[Saved data entries]
++++++++++++++++++++

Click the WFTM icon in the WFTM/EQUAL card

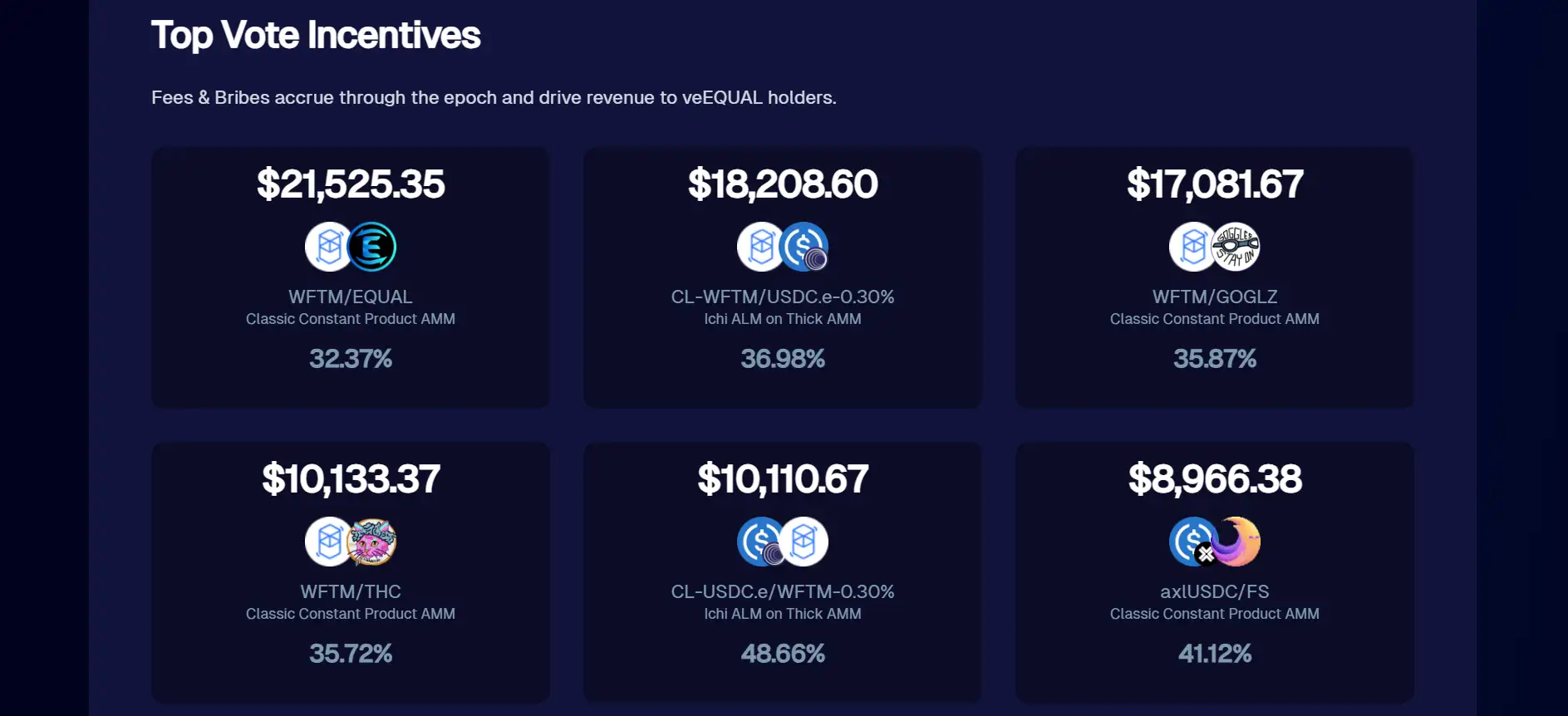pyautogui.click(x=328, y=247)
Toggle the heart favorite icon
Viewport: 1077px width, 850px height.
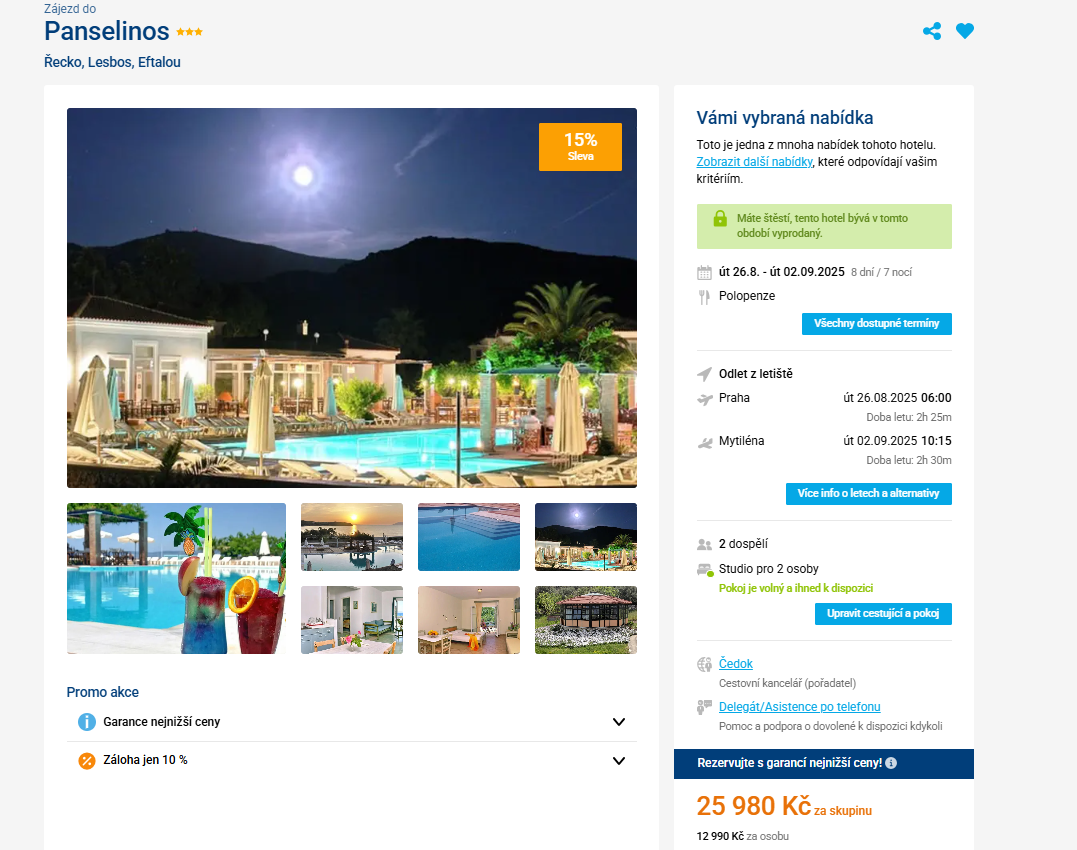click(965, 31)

++++++++++++++++++++

Retype the data shown above exactly, excluding any picture it contains.

**Reply**.
Click the WFTM icon in the WFTM/EQUAL card

pyautogui.click(x=328, y=247)
Toggle the heart favorite icon
Viewport: 1077px width, 850px height.
click(965, 31)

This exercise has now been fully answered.